* [Task directions]: Every line that appears in the listing is to be set down verbatim.

* [Records shown]:
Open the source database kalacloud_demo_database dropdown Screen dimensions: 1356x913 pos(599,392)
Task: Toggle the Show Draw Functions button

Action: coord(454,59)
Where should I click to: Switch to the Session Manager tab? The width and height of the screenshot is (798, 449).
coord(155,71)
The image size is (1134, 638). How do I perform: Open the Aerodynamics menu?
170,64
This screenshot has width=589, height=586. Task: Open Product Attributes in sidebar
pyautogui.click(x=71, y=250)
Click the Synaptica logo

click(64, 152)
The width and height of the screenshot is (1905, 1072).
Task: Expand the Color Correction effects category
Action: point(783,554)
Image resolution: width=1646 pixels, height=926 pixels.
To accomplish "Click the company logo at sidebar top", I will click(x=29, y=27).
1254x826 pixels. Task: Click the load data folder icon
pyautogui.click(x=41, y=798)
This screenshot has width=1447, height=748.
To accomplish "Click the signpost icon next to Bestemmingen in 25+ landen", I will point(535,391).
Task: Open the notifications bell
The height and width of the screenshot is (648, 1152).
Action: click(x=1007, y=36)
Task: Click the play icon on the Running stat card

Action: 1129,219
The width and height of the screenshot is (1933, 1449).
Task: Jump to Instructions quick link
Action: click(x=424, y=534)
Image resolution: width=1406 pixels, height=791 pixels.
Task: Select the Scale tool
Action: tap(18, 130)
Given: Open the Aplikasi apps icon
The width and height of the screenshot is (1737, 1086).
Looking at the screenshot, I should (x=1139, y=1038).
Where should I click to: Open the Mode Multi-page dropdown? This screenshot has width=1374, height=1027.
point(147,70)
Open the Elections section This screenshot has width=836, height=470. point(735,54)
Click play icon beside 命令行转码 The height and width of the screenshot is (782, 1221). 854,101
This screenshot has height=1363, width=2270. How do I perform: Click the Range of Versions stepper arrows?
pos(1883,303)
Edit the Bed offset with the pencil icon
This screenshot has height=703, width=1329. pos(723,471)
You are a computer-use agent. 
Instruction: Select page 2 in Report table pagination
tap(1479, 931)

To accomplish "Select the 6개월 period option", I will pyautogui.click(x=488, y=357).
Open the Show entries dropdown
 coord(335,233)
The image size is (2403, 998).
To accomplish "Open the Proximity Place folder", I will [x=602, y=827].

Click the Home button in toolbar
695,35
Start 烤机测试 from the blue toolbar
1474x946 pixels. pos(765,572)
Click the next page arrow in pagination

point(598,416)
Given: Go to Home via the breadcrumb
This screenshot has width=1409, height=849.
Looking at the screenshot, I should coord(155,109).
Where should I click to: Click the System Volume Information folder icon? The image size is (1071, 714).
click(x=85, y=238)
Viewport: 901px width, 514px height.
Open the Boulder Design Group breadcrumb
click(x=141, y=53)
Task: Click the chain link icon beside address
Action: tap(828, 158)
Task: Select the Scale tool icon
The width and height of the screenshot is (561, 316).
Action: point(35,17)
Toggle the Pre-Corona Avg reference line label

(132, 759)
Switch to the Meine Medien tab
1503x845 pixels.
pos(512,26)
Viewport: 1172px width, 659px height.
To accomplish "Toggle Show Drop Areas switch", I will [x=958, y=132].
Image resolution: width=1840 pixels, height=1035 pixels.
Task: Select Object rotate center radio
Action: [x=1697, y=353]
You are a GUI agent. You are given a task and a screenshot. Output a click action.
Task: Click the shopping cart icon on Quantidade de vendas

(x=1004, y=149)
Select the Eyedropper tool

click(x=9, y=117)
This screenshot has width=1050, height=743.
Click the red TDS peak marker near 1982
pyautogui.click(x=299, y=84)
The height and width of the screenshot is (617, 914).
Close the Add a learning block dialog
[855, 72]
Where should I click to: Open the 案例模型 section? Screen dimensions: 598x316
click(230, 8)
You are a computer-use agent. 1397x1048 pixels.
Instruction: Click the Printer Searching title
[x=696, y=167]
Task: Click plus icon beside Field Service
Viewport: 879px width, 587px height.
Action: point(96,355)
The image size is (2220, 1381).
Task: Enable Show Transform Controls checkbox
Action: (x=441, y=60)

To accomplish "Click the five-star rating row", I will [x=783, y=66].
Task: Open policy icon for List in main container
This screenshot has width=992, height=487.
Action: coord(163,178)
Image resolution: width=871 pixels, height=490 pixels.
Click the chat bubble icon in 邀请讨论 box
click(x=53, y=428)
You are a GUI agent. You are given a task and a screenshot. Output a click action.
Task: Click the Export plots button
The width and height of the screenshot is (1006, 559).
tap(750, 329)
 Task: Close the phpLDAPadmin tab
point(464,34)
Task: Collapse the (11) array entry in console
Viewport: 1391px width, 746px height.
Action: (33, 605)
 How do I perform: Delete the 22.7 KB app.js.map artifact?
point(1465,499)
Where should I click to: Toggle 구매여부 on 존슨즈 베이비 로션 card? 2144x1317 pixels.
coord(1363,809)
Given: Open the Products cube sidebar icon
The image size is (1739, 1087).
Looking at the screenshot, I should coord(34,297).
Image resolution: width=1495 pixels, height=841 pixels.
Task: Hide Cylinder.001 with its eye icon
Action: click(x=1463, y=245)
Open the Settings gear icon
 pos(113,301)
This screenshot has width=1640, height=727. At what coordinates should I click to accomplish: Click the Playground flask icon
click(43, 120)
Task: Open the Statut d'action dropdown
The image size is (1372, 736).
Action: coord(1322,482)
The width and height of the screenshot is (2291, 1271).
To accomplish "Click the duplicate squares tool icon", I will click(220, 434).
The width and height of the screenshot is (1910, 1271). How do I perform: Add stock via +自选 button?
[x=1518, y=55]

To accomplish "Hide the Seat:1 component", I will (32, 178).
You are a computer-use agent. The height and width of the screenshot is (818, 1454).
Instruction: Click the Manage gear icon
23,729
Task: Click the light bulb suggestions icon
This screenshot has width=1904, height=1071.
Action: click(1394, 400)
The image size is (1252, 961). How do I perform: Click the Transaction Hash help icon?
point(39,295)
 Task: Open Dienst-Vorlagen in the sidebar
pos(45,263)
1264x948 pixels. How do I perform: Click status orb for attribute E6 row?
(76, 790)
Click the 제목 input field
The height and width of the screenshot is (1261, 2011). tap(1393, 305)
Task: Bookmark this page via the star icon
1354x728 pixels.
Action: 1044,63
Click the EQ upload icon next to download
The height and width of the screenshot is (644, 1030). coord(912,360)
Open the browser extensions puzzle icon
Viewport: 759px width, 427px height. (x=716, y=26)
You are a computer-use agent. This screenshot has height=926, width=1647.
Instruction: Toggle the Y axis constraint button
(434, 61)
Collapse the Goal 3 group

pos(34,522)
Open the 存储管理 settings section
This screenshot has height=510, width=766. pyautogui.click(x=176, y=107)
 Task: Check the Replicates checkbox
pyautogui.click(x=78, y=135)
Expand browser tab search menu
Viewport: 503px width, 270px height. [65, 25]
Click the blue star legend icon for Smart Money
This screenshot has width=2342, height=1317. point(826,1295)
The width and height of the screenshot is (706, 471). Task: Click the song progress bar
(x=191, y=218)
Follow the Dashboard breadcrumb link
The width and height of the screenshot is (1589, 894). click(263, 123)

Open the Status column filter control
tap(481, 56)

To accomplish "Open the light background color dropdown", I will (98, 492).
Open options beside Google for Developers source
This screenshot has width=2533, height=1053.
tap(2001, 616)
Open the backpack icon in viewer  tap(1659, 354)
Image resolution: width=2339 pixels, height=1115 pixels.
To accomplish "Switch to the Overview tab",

* [Solution]:
Open the source database kalacloud_demo_database dropdown Screen dimensions: 1356x913 pos(599,392)
Task: Toggle the Show Draw Functions button

Action: coord(454,59)
Where should I click to: Switch to the Session Manager tab? The width and height of the screenshot is (798, 449).
coord(155,71)
The image size is (1134, 638). How do I perform: Open the Aerodynamics menu?
170,64
This screenshot has width=589, height=586. Task: Open Product Attributes in sidebar
pyautogui.click(x=71, y=250)
Click the Synaptica logo

click(64, 152)
The width and height of the screenshot is (1905, 1072).
Task: Expand the Color Correction effects category
Action: point(783,554)
Image resolution: width=1646 pixels, height=926 pixels.
To accomplish "Click the company logo at sidebar top", I will click(x=29, y=27).
1254x826 pixels. Task: Click the load data folder icon
pyautogui.click(x=41, y=798)
This screenshot has width=1447, height=748.
To accomplish "Click the signpost icon next to Bestemmingen in 25+ landen", I will point(535,391).
Task: Open the notifications bell
The height and width of the screenshot is (648, 1152).
Action: click(x=1007, y=36)
Task: Click the play icon on the Running stat card

Action: 1129,219
The width and height of the screenshot is (1933, 1449).
Task: Jump to Instructions quick link
Action: click(x=424, y=534)
Image resolution: width=1406 pixels, height=791 pixels.
Task: Select the Scale tool
Action: tap(18, 130)
Given: Open the Aplikasi apps icon
The width and height of the screenshot is (1737, 1086).
Looking at the screenshot, I should (x=1139, y=1038).
Where should I click to: Open the Mode Multi-page dropdown? This screenshot has width=1374, height=1027.
point(147,70)
Open the Elections section This screenshot has width=836, height=470. point(735,54)
Click play icon beside 命令行转码 The height and width of the screenshot is (782, 1221). 854,101
This screenshot has height=1363, width=2270. How do I perform: Click the Range of Versions stepper arrows?
pos(1883,303)
Edit the Bed offset with the pencil icon
This screenshot has height=703, width=1329. pos(723,471)
You are a computer-use agent. 
Instruction: Select page 2 in Report table pagination
tap(1479, 931)

To accomplish "Select the 6개월 period option", I will pyautogui.click(x=488, y=357).
Open the Show entries dropdown
 coord(335,233)
The image size is (2403, 998).
To accomplish "Open the Proximity Place folder", I will [x=602, y=827].

Click the Home button in toolbar
695,35
Start 烤机测试 from the blue toolbar
1474x946 pixels. pos(765,572)
Click the next page arrow in pagination

point(598,416)
Given: Go to Home via the breadcrumb
This screenshot has width=1409, height=849.
Looking at the screenshot, I should coord(155,109).
Where should I click to: Click the System Volume Information folder icon? The image size is (1071, 714).
click(x=85, y=238)
Viewport: 901px width, 514px height.
Open the Boulder Design Group breadcrumb
click(x=141, y=53)
Task: Click the chain link icon beside address
Action: tap(828, 158)
Task: Select the Scale tool icon
The width and height of the screenshot is (561, 316).
Action: point(35,17)
Toggle the Pre-Corona Avg reference line label

(132, 759)
Switch to the Meine Medien tab
1503x845 pixels.
pos(512,26)
Viewport: 1172px width, 659px height.
To accomplish "Toggle Show Drop Areas switch", I will [x=958, y=132].
Image resolution: width=1840 pixels, height=1035 pixels.
Task: Select Object rotate center radio
Action: [x=1697, y=353]
You are a GUI agent. You are given a task and a screenshot. Output a click action.
Task: Click the shopping cart icon on Quantidade de vendas

(x=1004, y=149)
Select the Eyedropper tool

click(x=9, y=117)
This screenshot has width=1050, height=743.
Click the red TDS peak marker near 1982
pyautogui.click(x=299, y=84)
The height and width of the screenshot is (617, 914).
Close the Add a learning block dialog
[855, 72]
Where should I click to: Open the 案例模型 section? Screen dimensions: 598x316
click(230, 8)
You are a computer-use agent. 1397x1048 pixels.
Instruction: Click the Printer Searching title
[x=696, y=167]
Task: Click plus icon beside Field Service
Viewport: 879px width, 587px height.
Action: point(96,355)
The image size is (2220, 1381).
Task: Enable Show Transform Controls checkbox
Action: (x=441, y=60)

To accomplish "Click the five-star rating row", I will [x=783, y=66].
Task: Open policy icon for List in main container
This screenshot has width=992, height=487.
Action: coord(163,178)
Image resolution: width=871 pixels, height=490 pixels.
Click the chat bubble icon in 邀请讨论 box
click(x=53, y=428)
You are a GUI agent. You are given a task and a screenshot. Output a click action.
Task: Click the Export plots button
The width and height of the screenshot is (1006, 559).
tap(750, 329)
 Task: Close the phpLDAPadmin tab
point(464,34)
Task: Collapse the (11) array entry in console
Viewport: 1391px width, 746px height.
Action: (33, 605)
 How do I perform: Delete the 22.7 KB app.js.map artifact?
point(1465,499)
Where should I click to: Toggle 구매여부 on 존슨즈 베이비 로션 card? 2144x1317 pixels.
coord(1363,809)
Given: Open the Products cube sidebar icon
The image size is (1739, 1087).
Looking at the screenshot, I should coord(34,297).
Image resolution: width=1495 pixels, height=841 pixels.
Task: Hide Cylinder.001 with its eye icon
Action: click(x=1463, y=245)
Open the Settings gear icon
 pos(113,301)
This screenshot has width=1640, height=727. At what coordinates should I click to accomplish: Click the Playground flask icon
click(43, 120)
Task: Open the Statut d'action dropdown
The image size is (1372, 736).
Action: coord(1322,482)
The width and height of the screenshot is (2291, 1271).
To accomplish "Click the duplicate squares tool icon", I will click(220, 434).
The width and height of the screenshot is (1910, 1271). How do I perform: Add stock via +自选 button?
[x=1518, y=55]

To accomplish "Hide the Seat:1 component", I will (32, 178).
You are a computer-use agent. The height and width of the screenshot is (818, 1454).
Instruction: Click the Manage gear icon
23,729
Task: Click the light bulb suggestions icon
This screenshot has width=1904, height=1071.
Action: click(1394, 400)
The image size is (1252, 961). How do I perform: Click the Transaction Hash help icon?
point(39,295)
 Task: Open Dienst-Vorlagen in the sidebar
pos(45,263)
1264x948 pixels. How do I perform: Click status orb for attribute E6 row?
(76, 790)
Click the 제목 input field
The height and width of the screenshot is (1261, 2011). tap(1393, 305)
Task: Bookmark this page via the star icon
1354x728 pixels.
Action: 1044,63
Click the EQ upload icon next to download
The height and width of the screenshot is (644, 1030). coord(912,360)
Open the browser extensions puzzle icon
Viewport: 759px width, 427px height. (x=716, y=26)
You are a computer-use agent. This screenshot has height=926, width=1647.
Instruction: Toggle the Y axis constraint button
(434, 61)
Collapse the Goal 3 group

pos(34,522)
Open the 存储管理 settings section
This screenshot has height=510, width=766. pyautogui.click(x=176, y=107)
 Task: Check the Replicates checkbox
pyautogui.click(x=78, y=135)
Expand browser tab search menu
Viewport: 503px width, 270px height. [65, 25]
Click the blue star legend icon for Smart Money
This screenshot has width=2342, height=1317. point(826,1295)
The width and height of the screenshot is (706, 471). Task: Click the song progress bar
(x=191, y=218)
Follow the Dashboard breadcrumb link
The width and height of the screenshot is (1589, 894). click(263, 123)

Open the Status column filter control
tap(481, 56)

To accomplish "Open the light background color dropdown", I will (98, 492).
Open options beside Google for Developers source
This screenshot has width=2533, height=1053.
tap(2001, 616)
Open the backpack icon in viewer  tap(1659, 354)
Image resolution: width=2339 pixels, height=1115 pixels.
To accomplish "Switch to the Overview tab",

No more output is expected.